# Pay Delayed One Day.



## OldTownSean (Aug 14, 2014)

I can't believe the email I got from these guys. They spin everything so hard. They made it sound like I should be grateful for getting advance notice of the pay delay.

LOL 1 day notice and this is a good thing? What, other than not saying anything at all and causing a panic tomorrow? If you are paying someone late I would say a weeks notice would be the minimum acceptable notice.

I feel bad for anyone who was depending on that deposit tomorrow. Glad it's not me!


----------



## Uber Driver 007 (Jun 17, 2014)

Many corporations face a one day delay in deposits when there's a bank holiday on Monday. Relax.


----------



## puber (Aug 31, 2014)

Big deal


----------



## UberXNinja (Jul 12, 2014)

OldTownSean said:


> I can't believe the email I got from these guys. They spin everything so hard. They made it sound like I should be grateful for getting advance notice of the pay delay.
> 
> LOL 1 day notice and this is a good thing? What, other than not saying anything at all and causing a panic tomorrow? If you are paying someone late I would say a weeks notice would be the minimum acceptable notice.
> 
> I feel bad for anyone who was depending on that deposit tomorrow. Glad it's not me!


You're always talking smack about how you don't need Uber or the UberX money because you make so much more driving a cab, yet here you are again creating drama over Uber money. #fakeoutrage


----------



## OldTownSean (Aug 14, 2014)

Said glad I don't need it ..

#learntoread?

I was just pointing out that one day notice is not enough for someone ( not me ) who is actually counting on their deposit ...


----------



## chi1cabby (May 28, 2014)

UberXNinja said:


> You're always talking smack about how you don't need Uber or the UberX money because you make so much more driving a cab, yet here you are again creating drama over Uber money. #fakeoutrage


How can you @UberXNinja presume to know what @OldTownSean financial situation is...and you are trolling him for at least a semi legitimate gripe that he has. #UberUnfair!


----------



## Emmes (Aug 27, 2014)

Boys, don't make me pull the car over!


----------



## OldTownSean (Aug 14, 2014)

Thx chi ... it's true that I have said several times I don't need the uber $$ ($40 this week lol!). My point was that it's rude they wait til the last day to email people they aren't getting paid tomorrow and then they act like they are doing us some kind of favor by telling us at all. 
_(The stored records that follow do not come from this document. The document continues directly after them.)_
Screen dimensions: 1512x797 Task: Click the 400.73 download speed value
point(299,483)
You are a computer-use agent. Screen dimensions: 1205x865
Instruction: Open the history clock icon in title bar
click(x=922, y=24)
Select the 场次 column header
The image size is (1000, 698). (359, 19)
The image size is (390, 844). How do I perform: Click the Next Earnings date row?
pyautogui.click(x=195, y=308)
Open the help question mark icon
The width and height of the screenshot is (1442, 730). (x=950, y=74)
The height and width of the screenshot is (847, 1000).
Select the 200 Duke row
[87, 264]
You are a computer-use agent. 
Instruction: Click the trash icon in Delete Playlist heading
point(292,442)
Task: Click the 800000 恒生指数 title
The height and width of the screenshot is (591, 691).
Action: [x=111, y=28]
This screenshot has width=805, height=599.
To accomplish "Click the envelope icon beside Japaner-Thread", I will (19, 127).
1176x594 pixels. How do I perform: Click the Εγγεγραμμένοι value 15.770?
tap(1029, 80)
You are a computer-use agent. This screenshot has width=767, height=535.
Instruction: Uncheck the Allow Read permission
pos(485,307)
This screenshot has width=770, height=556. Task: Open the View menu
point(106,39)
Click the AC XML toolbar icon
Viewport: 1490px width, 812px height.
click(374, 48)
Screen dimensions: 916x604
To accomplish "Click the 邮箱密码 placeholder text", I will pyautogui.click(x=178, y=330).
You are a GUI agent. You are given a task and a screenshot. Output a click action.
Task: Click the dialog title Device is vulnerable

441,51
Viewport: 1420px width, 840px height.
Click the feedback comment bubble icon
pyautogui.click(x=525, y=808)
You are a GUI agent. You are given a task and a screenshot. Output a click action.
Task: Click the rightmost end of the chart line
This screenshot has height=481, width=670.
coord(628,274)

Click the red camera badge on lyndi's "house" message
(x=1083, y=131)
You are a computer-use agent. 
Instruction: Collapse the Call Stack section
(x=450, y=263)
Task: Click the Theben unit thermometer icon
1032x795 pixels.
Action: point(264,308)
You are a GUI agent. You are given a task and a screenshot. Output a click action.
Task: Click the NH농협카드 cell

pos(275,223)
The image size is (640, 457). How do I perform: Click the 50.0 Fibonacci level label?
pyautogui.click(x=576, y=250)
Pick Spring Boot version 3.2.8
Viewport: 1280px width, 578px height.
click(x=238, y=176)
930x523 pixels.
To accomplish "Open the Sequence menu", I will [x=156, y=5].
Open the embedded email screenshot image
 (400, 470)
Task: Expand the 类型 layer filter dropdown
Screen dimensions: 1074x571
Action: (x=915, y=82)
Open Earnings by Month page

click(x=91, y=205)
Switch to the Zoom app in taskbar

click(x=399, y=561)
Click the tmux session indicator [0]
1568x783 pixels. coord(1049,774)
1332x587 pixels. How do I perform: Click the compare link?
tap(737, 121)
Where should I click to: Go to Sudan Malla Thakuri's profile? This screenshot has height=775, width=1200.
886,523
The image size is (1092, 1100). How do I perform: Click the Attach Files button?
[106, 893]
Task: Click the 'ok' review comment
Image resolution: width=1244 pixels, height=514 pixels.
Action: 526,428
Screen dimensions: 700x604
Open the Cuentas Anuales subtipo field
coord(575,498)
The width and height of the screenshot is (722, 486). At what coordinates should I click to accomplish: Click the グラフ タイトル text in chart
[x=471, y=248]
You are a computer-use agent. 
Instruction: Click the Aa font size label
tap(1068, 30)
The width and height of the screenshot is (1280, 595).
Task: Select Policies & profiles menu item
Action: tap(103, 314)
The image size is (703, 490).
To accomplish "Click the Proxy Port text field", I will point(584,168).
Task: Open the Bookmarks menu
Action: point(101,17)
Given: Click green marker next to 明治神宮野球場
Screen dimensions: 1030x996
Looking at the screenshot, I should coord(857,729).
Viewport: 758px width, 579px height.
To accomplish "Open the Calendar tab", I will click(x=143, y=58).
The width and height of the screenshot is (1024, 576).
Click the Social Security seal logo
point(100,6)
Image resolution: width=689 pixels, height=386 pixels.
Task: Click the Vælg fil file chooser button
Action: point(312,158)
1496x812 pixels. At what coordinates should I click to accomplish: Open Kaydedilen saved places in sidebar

Someone who was counting on the deposit (maybe they have an automatic payment coming out of their account tomorrow? ) should have at least a weeks notice if they aren't getting paid on time. It's just common courtesy ...


----------



## duggles (Aug 25, 2014)

I have an email from Sunday with the Uber CSR telling me there would be no delay in pay because the Raiser payment/invoice process is automated.


----------



## OldTownSean (Aug 14, 2014)

I just got the delay email at 1pm today ... had I needed the money that would have sent me scrambling ... Some of my automatic payments are damn hard to postpone or cancel. Such little notice could put someone who does this for primary income in a bad spot for sure.


----------



## Joanne (May 7, 2014)

At least they notified us. Last time it happened, it was a glitch in the matrix and there was no notification.


----------



## UberPup (Aug 16, 2014)

OldTownSean said:


> I can't believe the email I got from these guys. They spin everything so hard. They made it sound like I should be grateful for getting advance notice of the pay delay.
> 
> LOL 1 day notice and this is a good thing? What, other than not saying anything at all and causing a panic tomorrow? If you are paying someone late I would say a weeks notice would be the minimum acceptable notice.
> 
> I feel bad for anyone who was depending on that deposit tomorrow. Glad it's not me!


Wait, you get paid??

I do this for the social aspect and make money for Uber. . . .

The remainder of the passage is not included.